Is Python for me?
aleaxit at yahoo.com
Sun Feb 11 08:37:56 CET 2001
"DvdAvins" <dvdavins at aol.com> wrote in message
news:20010210175216.26827.00000474 at ng-mh1.aol.com...
> I'm planning to write a program for myself which, if I'm happy with the
> turns out, I will likely distribute as shareware. I'm looking for as many
> the following traits as possible:
> 1:a functional language. I've been intrigued by functional languages for a
> while, but have had no occasion to use them at work.
> 2: automatic garbage collection and other programmers' convenience
> still have to take care of my day job)
> 3: support for objects (not necessary, just a convenience)
> 4: it MUST be distributable as a stand-alone program for Windows. I'd like
> be able to distribute to Mac and Linux as well.
> 5. there has to a good book on the language available in English or at
> IDE with and excdellent help environment.
> I'm investigating at M, Python, BETA, Scheme, Haskell, Icon, and Common
> Which would you use? Why?
I see you got several replies, but I don't think anybody mentioned that
none of the languages you list [save possibly M -- I never heard of it]
really meets your constraints  and  at once. In Scheme, Lisp,
Python, you can do some functional programming, but they aren't
functional languages -- one normally does use assignment in each
of them. And similarly, Haskell, the only real functional language out
of the ones you list, does not really support objects.

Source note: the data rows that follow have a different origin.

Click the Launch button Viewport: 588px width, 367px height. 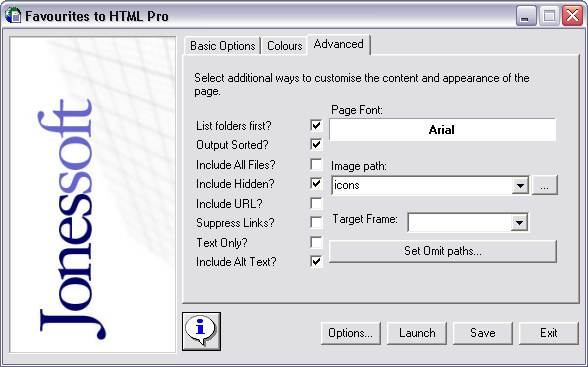coord(417,333)
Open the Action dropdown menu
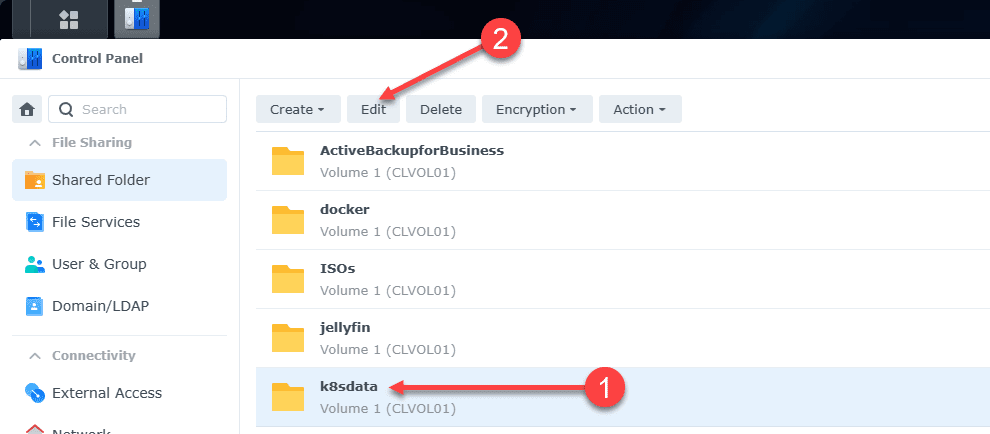 [x=639, y=109]
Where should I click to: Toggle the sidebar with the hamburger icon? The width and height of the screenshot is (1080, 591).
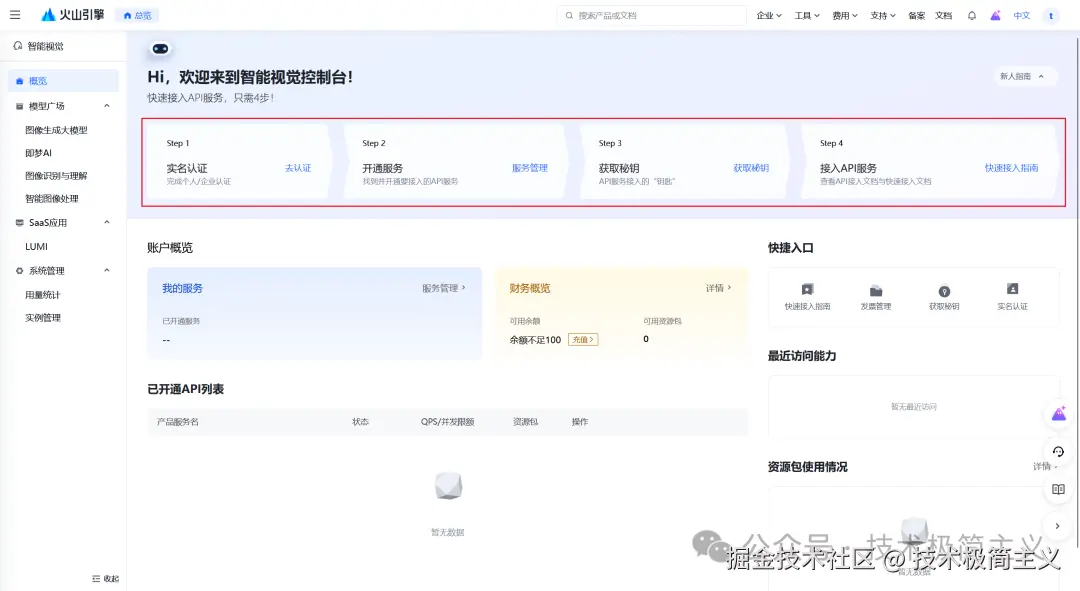click(x=15, y=14)
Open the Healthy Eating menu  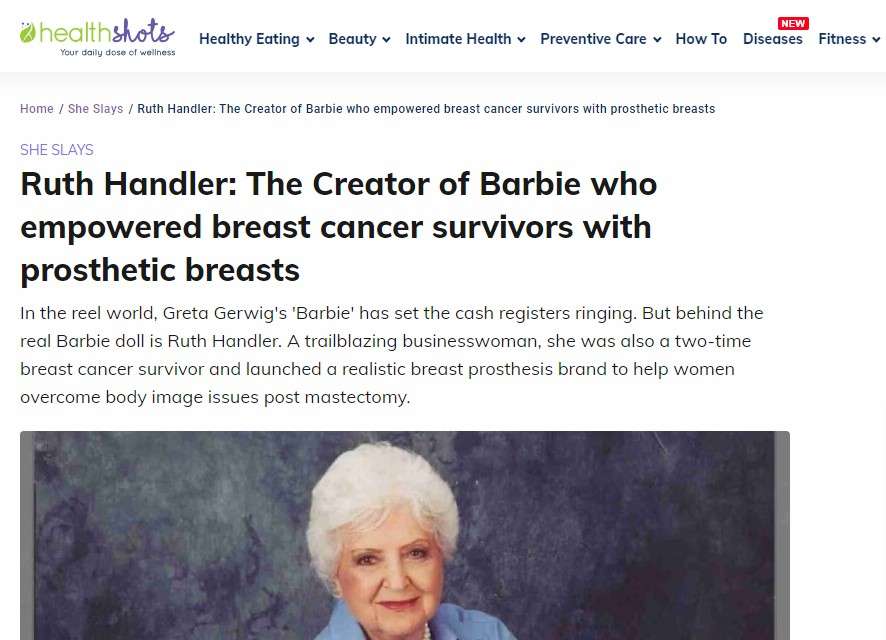249,39
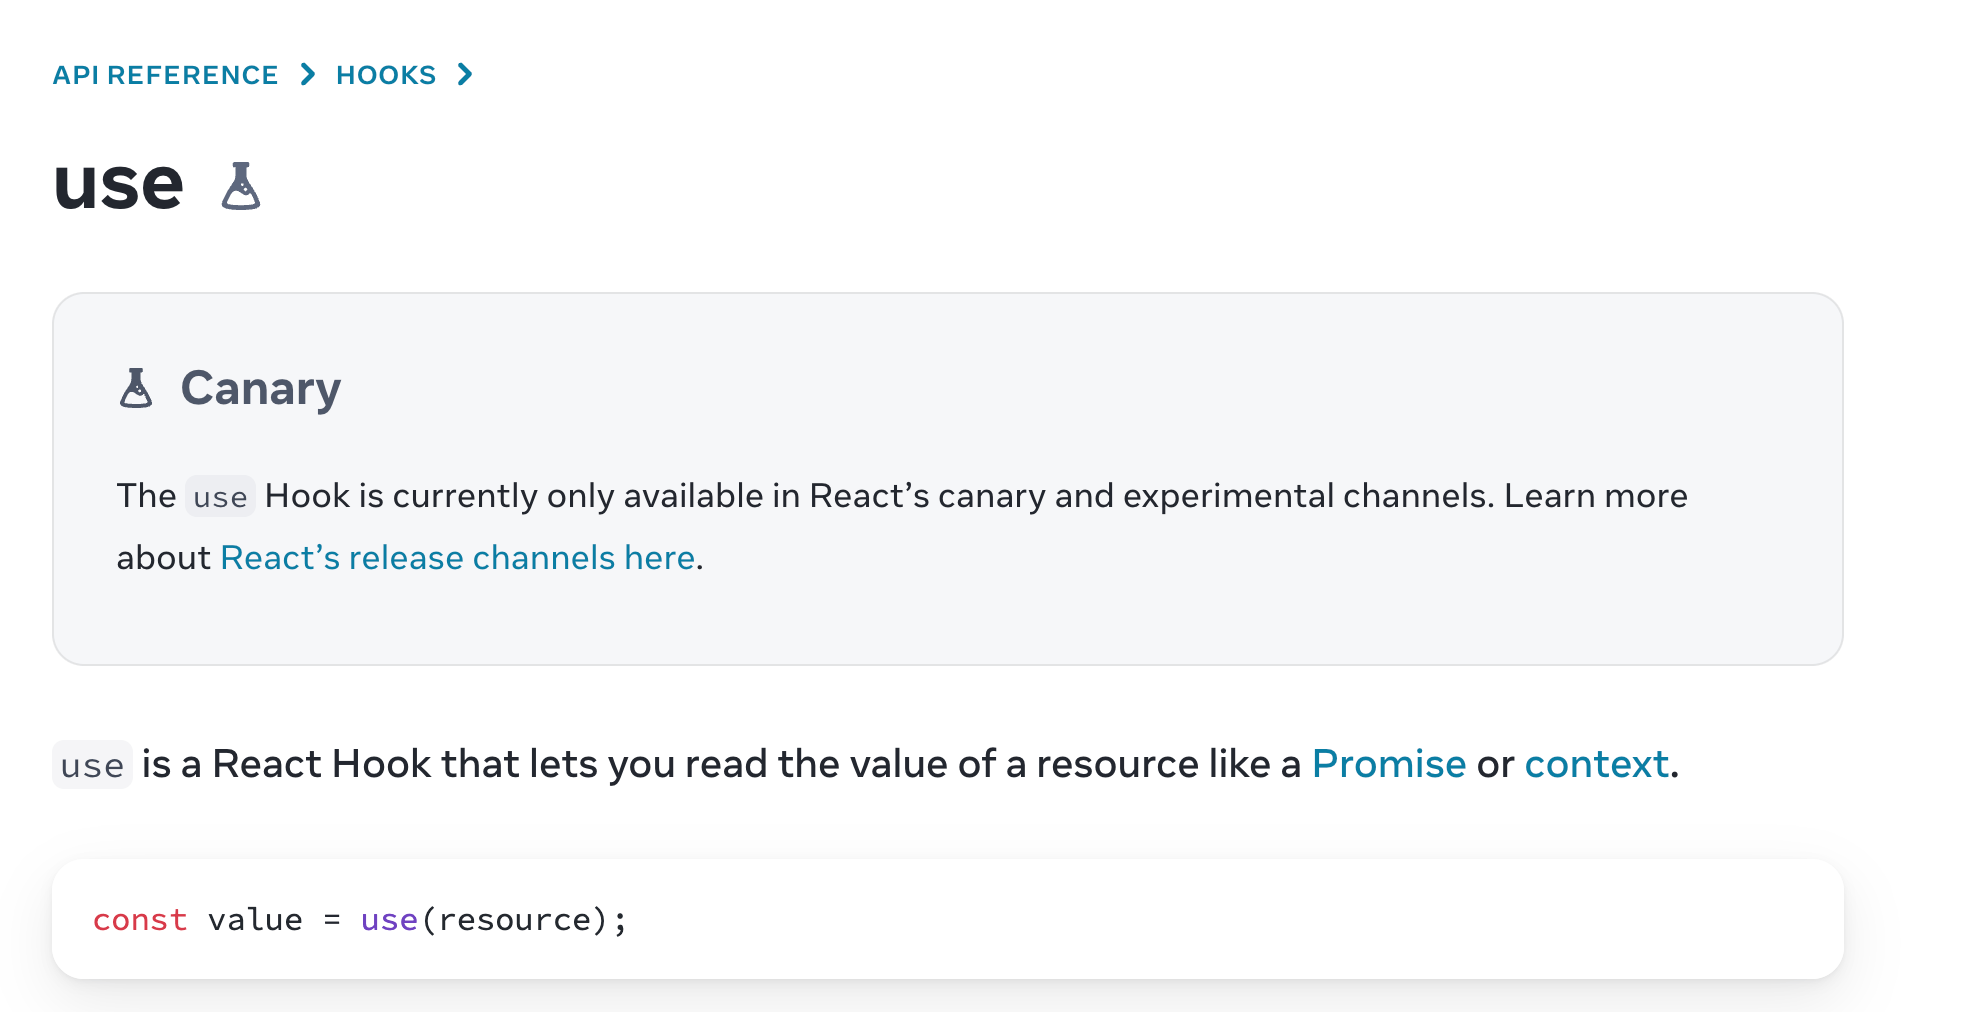Click the chevron after HOOKS breadcrumb
The image size is (1980, 1012).
[465, 75]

If I wanted to meet your constraints 1-5, I'd be torn between Haskell
(no objects, but...) and ML variants -- OCaml has objects, other ML
versions may have better books in English (but the O'Reilly OCaml
book should get translated by a volunteer project any time soon, and
the docs that come with OCaml as well as Cousineau's earlier book
"Functional Approach to Programming" do a pretty good job in the
meantime). Haskell might be considered 'more' functional in some
respects (lazy by default, no 'ref' for assignment but rather the
elegant encapsulation of monads) and the English books about it
are nothing short of superb.
Mostly, given constraint number 1, I'd be asking on comp.lang.functional --
people who hang out there are likeliest to know what books are out, or
brewing, about various languages, as well as implementation details
such as whether a DLL needs to accompany a distributed program for
a certain compiler or a really standalone EXE may be built, etc.